A fruit with reddish gold seeds. This is how the pomegranate, known as a fertility symbol, can be described. Under its tough skin are a multitude of small, fleshy seed pods (arils), which are the only parts of the fruit that can be eaten. Used since time immemorial in Middle Eastern cuisine, the pomegranate is both sour and sweet. It has now happily found a place in Western cuisines.

For eating, winter is the best time for pomegranate. Choose a shiny fruit with bright red skin, and one that is heavy, a sign of a juicy fruit. Pomegranate seeds are also available, packed in trays, from certain retailers. You can also find frozen or dried pomegranate seeds, pasteurized or frozen pomegranate puree, and pomegranate juice.

To remove the seeds, the top should be cut off with a good knife. Quarter the fruit and put the pieces into a bowl of water. Then scrape. The seeds will be released and sink to the bottom of the bowl. The pieces of inedible white pith wil float to the surface and are easily removed. Transfer the seeds to a colander, then crush them through a strainer into a bowl, or blend quickly and strain the juice through a fine strainer.

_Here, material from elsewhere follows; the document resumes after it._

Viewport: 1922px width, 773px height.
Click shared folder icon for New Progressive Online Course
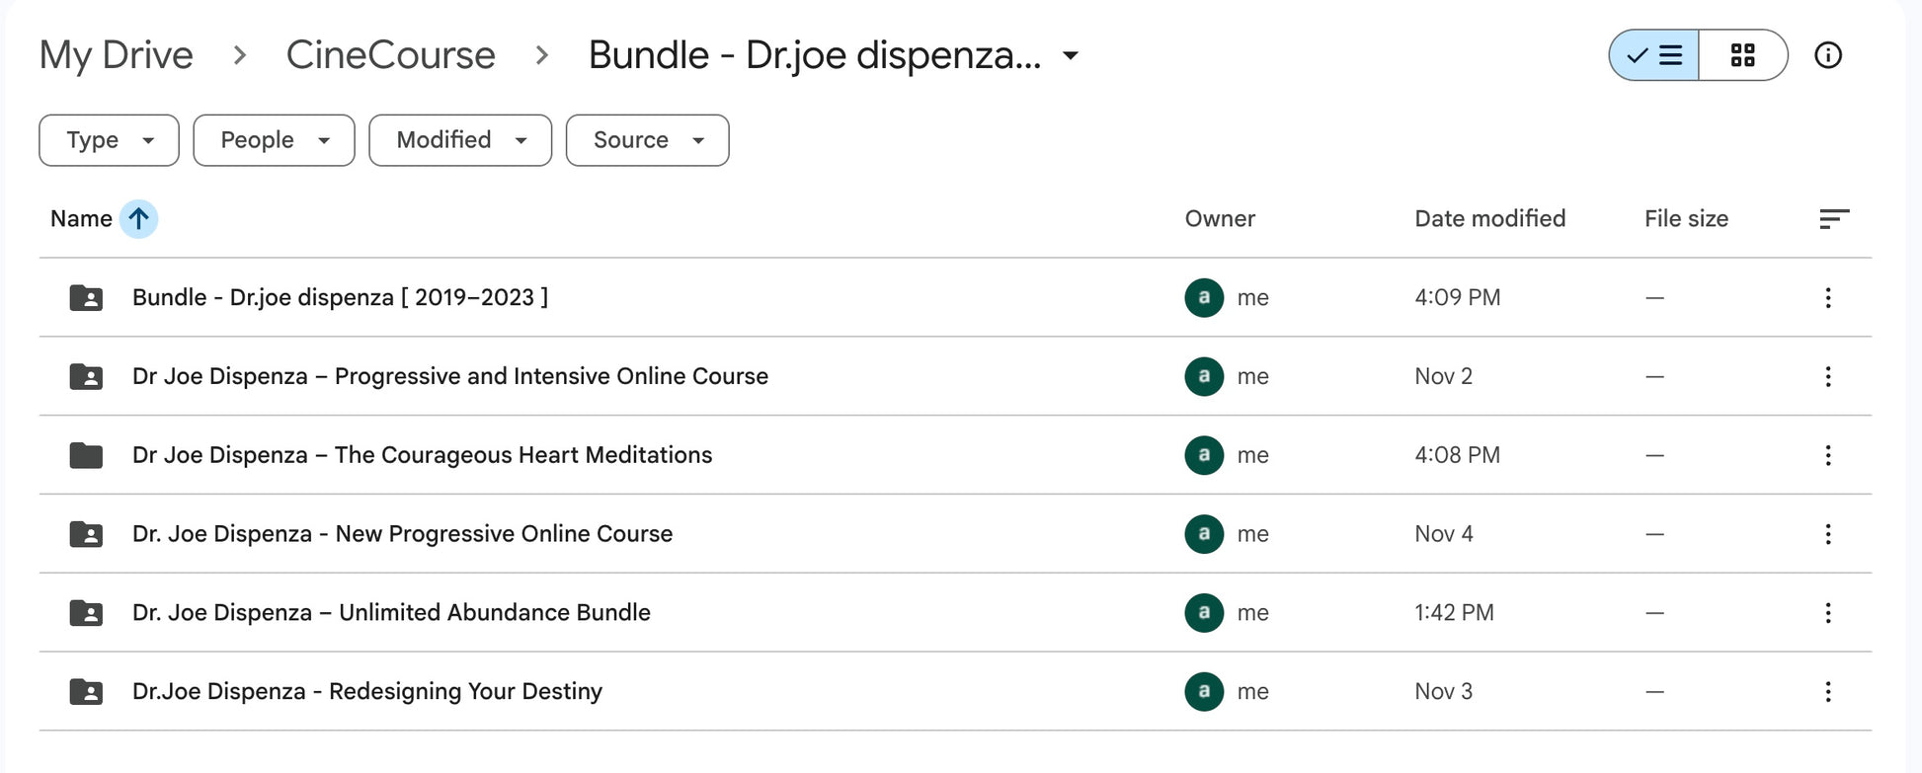pyautogui.click(x=86, y=534)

Pomegranates should not be cooked, but their dried seeds can be added to cakes and muffins, just like raisins.

Pomegranate is more easily consumed as juice. But its fresh or dried arils (seed pods) can be added to drinks, such as smoothies, fruit or green salads, and to rice or other cereals. Briskly sautéed, the seeds make an excellent accompaniment for roasted meat, chicken, fish and shellfish, and vegetables.

The thick skin of a pomegranate protects the seeds from quickly deteriorating. A pomegranate can be stored at room temperature or in the refrigerator for up to three weeks. Once removed, the seeds are easy to freeze.

Pomegranate is the fruit with the highest content of different antioxidants. Drinking pomegranate juice regularly can help to prevent cardiovascular diseases and possible certain types of cancer.

There are many varieties of pomegranate, but only two varieties are sold in France, Gordo de Javita and Mollar de Elche, because they are the least bitter and also the sweetest.